Politics, Re: About (the stories about) those polls…
In the last few days you may have seen poll-related headlines about “Toomey pulls ahead in PA Senate Race” or “Trump Closing in on Clinton” or whatever. All of those headlines are related to a large set of polls put out by the same polling organization at Emerson College, and they only involve landlines (so no mobile phone calls). All of which is to say: don’t freak out. These polls are outliers and their methodology contains likely explanations for their abnormal results. Donald Trump’s “pivot” on immigration is not getting him anything but scorn from his alt-right base and probably nothing has really changed. Everybody chill.
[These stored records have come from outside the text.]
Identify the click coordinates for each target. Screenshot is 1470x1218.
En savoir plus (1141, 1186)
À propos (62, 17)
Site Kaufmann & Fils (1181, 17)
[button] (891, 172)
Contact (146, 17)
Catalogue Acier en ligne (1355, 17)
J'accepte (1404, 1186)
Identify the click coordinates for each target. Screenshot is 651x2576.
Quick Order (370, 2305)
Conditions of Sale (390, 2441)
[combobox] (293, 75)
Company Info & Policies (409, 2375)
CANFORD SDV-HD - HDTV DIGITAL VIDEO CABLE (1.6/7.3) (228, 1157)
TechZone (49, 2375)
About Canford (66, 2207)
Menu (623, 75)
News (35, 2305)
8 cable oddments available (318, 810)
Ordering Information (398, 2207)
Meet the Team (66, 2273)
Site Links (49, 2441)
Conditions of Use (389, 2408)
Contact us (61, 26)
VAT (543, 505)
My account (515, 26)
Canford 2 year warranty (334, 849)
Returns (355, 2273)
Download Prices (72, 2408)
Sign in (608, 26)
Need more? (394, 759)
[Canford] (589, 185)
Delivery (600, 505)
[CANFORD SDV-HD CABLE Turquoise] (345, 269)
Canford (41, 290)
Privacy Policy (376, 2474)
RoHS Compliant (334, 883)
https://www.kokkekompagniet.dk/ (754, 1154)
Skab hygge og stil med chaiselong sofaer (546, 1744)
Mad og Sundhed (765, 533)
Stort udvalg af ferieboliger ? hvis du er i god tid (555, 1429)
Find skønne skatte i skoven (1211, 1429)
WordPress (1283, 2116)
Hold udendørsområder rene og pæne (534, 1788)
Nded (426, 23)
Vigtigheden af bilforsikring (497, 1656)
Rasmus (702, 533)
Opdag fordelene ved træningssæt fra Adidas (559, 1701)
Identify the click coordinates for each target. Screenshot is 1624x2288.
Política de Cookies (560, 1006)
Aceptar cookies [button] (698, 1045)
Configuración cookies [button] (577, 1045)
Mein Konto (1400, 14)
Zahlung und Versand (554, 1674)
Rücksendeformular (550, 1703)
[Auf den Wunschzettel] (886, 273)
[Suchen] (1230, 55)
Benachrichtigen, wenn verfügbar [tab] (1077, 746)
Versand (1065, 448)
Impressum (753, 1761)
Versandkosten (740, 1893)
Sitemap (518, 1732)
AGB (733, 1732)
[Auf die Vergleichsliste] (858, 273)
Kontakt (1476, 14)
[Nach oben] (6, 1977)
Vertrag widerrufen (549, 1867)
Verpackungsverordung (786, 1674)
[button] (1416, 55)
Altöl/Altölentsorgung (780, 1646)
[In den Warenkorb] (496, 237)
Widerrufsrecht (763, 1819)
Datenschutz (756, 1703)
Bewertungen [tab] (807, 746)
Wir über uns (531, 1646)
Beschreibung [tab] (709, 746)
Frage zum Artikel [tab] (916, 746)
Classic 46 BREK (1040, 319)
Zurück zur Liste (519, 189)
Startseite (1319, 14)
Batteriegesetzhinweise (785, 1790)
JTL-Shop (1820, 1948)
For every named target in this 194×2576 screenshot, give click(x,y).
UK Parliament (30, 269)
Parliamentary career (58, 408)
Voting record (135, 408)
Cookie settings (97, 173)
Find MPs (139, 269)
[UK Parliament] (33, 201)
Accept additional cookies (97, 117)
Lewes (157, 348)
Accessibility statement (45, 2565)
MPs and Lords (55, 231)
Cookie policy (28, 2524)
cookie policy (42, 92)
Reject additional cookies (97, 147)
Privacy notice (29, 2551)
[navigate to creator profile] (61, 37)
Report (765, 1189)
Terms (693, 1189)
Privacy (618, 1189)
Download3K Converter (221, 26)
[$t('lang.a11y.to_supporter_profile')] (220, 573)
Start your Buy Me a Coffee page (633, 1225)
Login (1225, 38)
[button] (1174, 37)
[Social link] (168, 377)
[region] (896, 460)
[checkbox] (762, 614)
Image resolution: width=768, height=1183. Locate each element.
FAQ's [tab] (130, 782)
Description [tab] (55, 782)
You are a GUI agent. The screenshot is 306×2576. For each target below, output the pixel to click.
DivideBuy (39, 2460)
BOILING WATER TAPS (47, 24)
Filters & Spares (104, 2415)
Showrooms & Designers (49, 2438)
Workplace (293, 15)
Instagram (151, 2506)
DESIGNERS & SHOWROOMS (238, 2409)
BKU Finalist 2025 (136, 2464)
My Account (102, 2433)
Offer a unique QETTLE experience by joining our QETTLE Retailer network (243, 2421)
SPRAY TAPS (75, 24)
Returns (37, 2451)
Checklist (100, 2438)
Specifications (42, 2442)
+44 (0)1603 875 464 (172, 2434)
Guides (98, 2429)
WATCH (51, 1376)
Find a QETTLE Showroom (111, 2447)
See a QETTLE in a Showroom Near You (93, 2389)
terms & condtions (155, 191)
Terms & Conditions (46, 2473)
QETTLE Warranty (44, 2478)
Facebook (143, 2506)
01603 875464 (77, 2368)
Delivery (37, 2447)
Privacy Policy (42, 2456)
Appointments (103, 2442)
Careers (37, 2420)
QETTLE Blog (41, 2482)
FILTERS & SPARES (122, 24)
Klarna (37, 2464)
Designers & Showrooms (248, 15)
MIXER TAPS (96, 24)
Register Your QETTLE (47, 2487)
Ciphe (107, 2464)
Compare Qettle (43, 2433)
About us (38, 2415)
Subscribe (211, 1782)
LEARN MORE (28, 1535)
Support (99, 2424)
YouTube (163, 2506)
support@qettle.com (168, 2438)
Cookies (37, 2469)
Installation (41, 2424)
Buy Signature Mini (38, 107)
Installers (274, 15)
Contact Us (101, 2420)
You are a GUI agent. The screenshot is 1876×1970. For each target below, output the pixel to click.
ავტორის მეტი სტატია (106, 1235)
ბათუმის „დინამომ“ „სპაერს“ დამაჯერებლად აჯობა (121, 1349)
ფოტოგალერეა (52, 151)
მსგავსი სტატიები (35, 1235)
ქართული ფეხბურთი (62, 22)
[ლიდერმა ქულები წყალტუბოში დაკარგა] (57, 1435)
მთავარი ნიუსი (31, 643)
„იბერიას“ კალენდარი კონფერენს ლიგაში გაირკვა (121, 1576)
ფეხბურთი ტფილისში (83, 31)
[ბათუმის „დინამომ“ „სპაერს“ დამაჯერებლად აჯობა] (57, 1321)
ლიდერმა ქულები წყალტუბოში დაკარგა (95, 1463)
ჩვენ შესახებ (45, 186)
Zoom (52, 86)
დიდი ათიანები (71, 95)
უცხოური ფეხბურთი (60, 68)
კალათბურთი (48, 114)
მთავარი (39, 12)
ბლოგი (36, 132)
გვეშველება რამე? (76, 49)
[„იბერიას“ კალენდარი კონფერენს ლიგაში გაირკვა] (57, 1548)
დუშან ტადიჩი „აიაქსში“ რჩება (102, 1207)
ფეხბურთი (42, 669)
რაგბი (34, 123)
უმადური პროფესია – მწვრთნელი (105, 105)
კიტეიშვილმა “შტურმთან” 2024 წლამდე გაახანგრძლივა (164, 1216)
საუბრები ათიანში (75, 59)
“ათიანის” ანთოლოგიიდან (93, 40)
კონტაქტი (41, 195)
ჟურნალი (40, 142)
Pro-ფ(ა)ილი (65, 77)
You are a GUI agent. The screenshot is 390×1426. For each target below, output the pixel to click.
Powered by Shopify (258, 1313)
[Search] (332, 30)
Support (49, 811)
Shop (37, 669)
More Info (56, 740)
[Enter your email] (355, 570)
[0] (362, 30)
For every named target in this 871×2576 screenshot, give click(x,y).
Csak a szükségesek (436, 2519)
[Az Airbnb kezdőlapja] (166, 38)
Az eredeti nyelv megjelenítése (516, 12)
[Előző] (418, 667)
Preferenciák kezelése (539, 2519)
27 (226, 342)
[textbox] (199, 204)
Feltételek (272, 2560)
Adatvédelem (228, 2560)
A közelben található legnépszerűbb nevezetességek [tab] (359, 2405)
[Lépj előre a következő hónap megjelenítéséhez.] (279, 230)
Nerd stuff, Re: New Warriors feat. Squirrel Girl coming to TV, maybe
All the superhero clickbait today is based on a report from TV Line that Marvel and ABC are looking for someone to broadcast and/or stream a New Warriors TV show:
Described as the junior version of The Avengers, the New Warriors are a superhero squad made up of teenagers, one of whom would include Doreen Green (aka Squirrel Girl). For the record, SG can do more than just communicate with the world’s vast squirrel population; she also possesses super-speed and strength.
Super Girl is high on the list of fan favorites to get a TV show or movie. I am still hoping for Kamala Khan or a near-immediate move to the big screen for Riri Williams, but New Warriors could be good too.
Image of the Day
Sent in by a good friend. I particularly appreciate that they got Poohcard’s jacket so right.
Meme of the Day, aka MOTD
Quote, from Khalil Gibran:
Keep me away from the wisdom which does not cry,
the philosophy which does not laugh,
and the greatness which does not bow before children.